Records excerpted from a collection:
══════

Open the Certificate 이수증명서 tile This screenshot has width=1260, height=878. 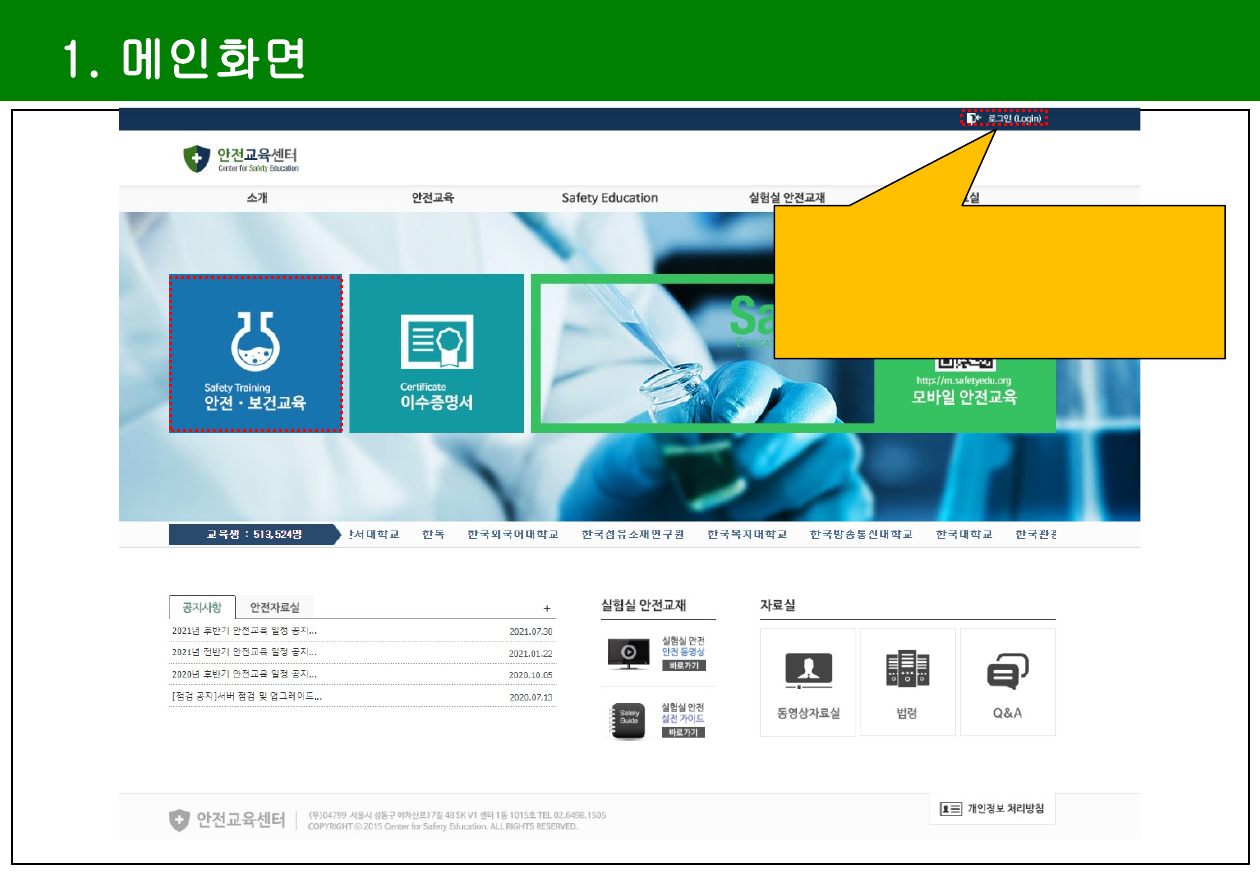436,353
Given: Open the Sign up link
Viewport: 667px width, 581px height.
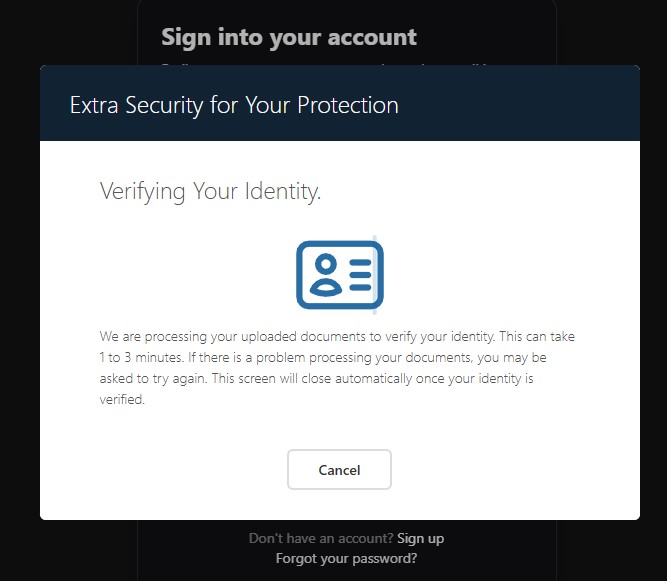Looking at the screenshot, I should pos(420,538).
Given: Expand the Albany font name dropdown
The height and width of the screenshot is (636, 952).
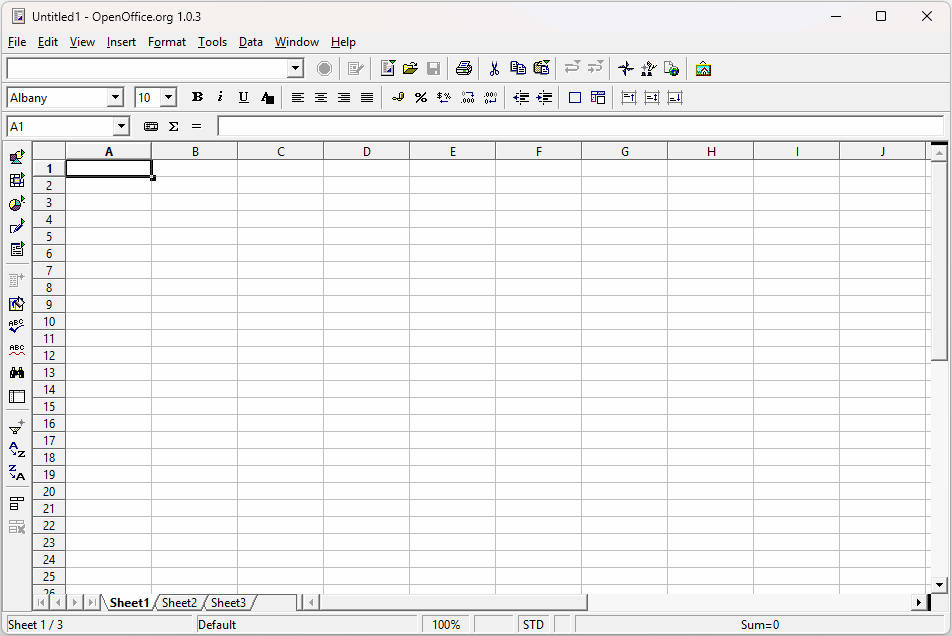Looking at the screenshot, I should pos(115,98).
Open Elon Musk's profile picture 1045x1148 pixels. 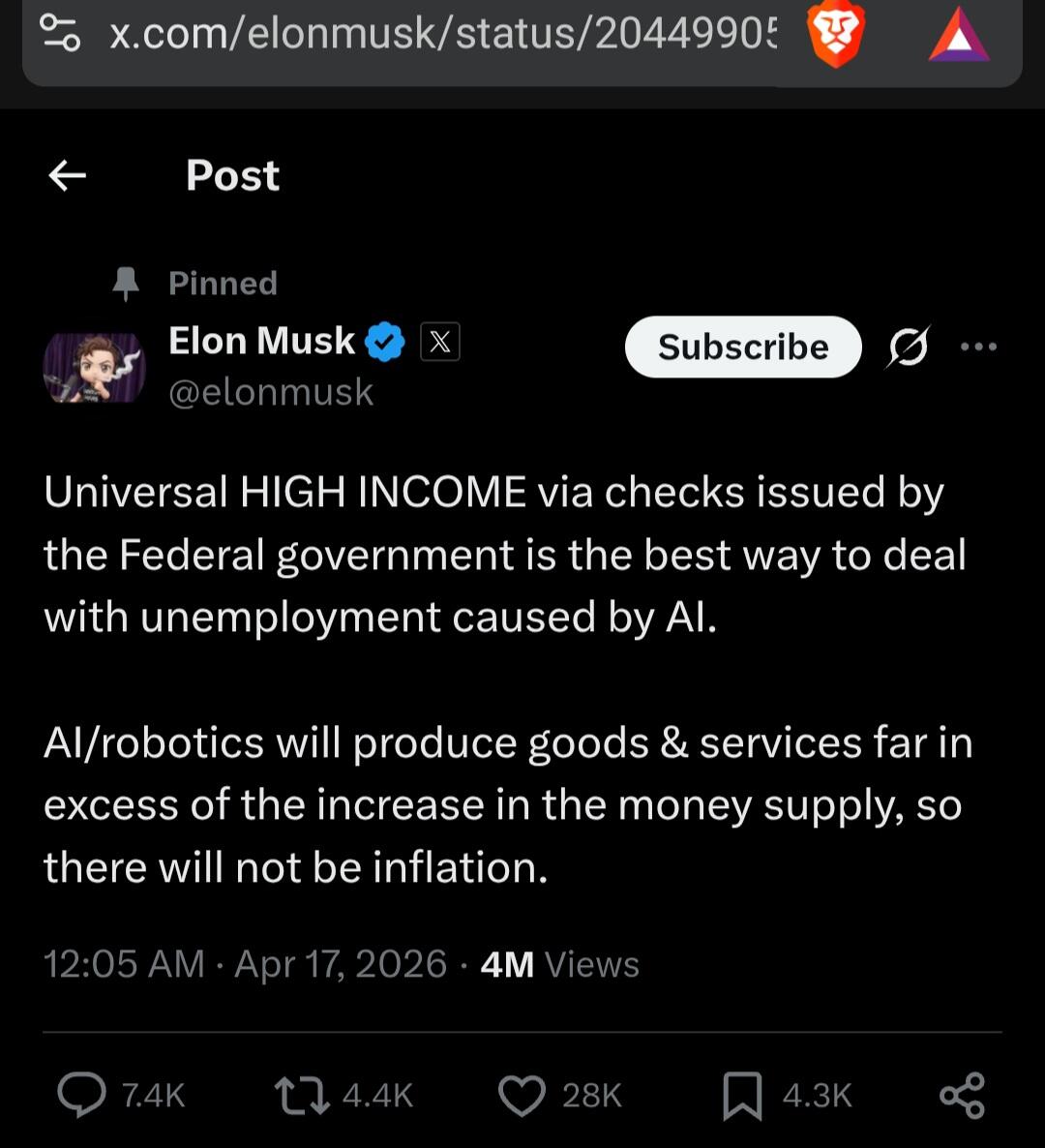click(x=94, y=367)
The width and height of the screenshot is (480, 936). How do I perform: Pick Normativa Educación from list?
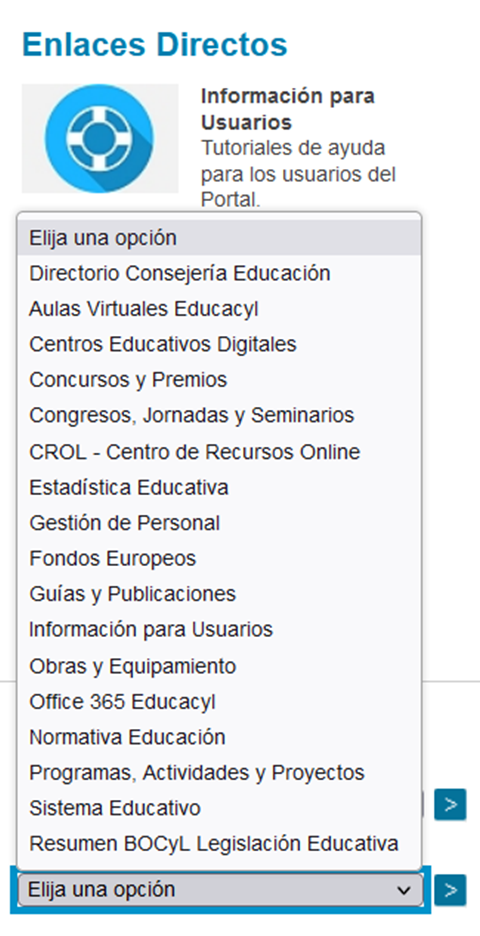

══════

Requirement
Scan the entries above and copy each line where "Given" occurs.

Answer for this exercise
Given: Open the Sign up link
Given: Expand the Albany font name dropdown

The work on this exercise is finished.